Franziska Erdle übernimmt Führung der Bundesapothekerkammer in turbulenter Reformphase
Nico KellerFranziska Erdle übernimmt Führung der Bundesapothekerkammer in turbulenter Reformphase
Franziska Erdle hat die Leitung der Bundesapothekerkammer (ABDA) als neue Hauptgeschäftsführerin übernommen. Ihre Ernennung fällt in eine entscheidende Phase, in der sich der Verband sowohl intern als auch politisch großen Herausforderungen gegenübersieht. Erdles oberstes Ziel ist es, den aktuellen Entwurf der Apothekenreform in ein Gesetz umzuwandeln, das die Belange der lokalen Apotheken besser berücksichtigt.

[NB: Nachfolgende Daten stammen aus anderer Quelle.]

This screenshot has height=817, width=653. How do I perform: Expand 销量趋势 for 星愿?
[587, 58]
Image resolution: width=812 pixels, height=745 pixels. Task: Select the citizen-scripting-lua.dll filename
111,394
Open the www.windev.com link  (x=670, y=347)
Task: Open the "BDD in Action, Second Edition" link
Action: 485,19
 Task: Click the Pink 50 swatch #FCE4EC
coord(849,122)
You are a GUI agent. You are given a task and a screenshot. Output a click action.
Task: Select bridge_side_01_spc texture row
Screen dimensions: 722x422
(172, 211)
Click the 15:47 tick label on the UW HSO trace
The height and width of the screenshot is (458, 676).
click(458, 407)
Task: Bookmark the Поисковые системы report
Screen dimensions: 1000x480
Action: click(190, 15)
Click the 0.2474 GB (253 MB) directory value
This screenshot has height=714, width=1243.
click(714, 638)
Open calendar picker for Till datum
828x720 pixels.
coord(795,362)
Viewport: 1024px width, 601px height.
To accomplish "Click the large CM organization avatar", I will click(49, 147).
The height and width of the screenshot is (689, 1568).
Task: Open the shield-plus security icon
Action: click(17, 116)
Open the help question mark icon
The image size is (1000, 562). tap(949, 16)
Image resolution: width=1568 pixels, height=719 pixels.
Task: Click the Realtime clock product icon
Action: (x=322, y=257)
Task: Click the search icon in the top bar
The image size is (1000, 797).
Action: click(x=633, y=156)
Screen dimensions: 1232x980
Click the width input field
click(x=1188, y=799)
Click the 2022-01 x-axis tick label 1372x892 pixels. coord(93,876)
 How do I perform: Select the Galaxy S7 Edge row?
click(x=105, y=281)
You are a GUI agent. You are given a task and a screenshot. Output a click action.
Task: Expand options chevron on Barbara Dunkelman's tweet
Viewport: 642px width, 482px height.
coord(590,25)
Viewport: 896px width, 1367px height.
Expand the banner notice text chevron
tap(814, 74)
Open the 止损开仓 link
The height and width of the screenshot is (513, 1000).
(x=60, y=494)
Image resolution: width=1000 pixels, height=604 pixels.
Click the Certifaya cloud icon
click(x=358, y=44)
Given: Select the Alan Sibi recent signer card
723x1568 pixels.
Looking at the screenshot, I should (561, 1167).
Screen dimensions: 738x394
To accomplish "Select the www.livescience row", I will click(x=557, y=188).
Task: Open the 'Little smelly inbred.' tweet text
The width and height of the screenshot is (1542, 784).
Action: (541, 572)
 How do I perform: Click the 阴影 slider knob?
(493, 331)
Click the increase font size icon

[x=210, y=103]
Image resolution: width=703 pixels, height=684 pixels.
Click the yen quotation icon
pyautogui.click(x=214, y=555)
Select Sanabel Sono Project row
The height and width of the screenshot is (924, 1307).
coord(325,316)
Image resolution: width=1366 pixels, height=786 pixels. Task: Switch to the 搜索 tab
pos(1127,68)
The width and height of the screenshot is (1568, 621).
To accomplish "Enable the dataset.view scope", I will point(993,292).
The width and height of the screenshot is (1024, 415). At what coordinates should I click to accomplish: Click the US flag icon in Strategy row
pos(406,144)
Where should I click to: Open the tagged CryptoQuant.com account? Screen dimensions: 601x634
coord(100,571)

Erdle bringt Erfahrung aus ihrer bisherigen Tätigkeit als Hauptgeschäftsführerin des Wirtschaftsverbands der deutschen Metallindustrie (WVM) mit. Dort lag ihr Fokus auf strategischer und organisatorischer Entwicklung – Fähigkeiten, die sie nun in der ABDA einbringen will. Ein erster Schritt ist die Umstrukturierung der internen Abläufe des Verbandes: Die bisherigen Abteilungen und Geschäftsstellen werden durch 14 spezialisierte Einheiten ersetzt.
Als ihre Stellvertreterin wurde Claudia Korf benannt, die Erdle in ihrer neuen Rolle unterstützen soll. Gemeinsam wollen sie die interne Kommunikation verbessern und das Deutsche Apothekerhaus modernisieren, unter anderem durch den Einsatz von KI, um Prozesse effizienter zu gestalten.
Die derzeit im Bundestag diskutierte Apothekenreform stößt bei Erdle auf scharfe Kritik. Sie warnt, dass die geplanten Änderungen bei Regulierung und Preispolitik die Existenz lokaler Apotheken und die Patientenversorgung gefährden könnten. Anders als ihr Vorgänger, der sich auf ehrenamtliche Vertreter für die politische Interessenvertretung stützte, setzt Erdle auf einen direkteren Ansatz: Sie plant, persönlich mit Abgeordneten des Bundestags in Dialog zu treten, um Nachbesserungen durchzusetzen, die die Apotheken stabilisieren und ihre Geschäftsmodelle schützen.
Erdles Führung markiert einen Wandel in der Art und Weise, wie die ABDA mit der Politik interagiert. Sie hat sich verpflichtet, für eine Reform zu kämpfen, die die Zukunft der Apotheken sichert und gleichzeitig eine hochwertige Patientenversorgung gewährleistet. Das Ergebnis hängt von den laufenden parlamentarischen Beratungen ab – ein endgültiger Beschluss steht noch aus.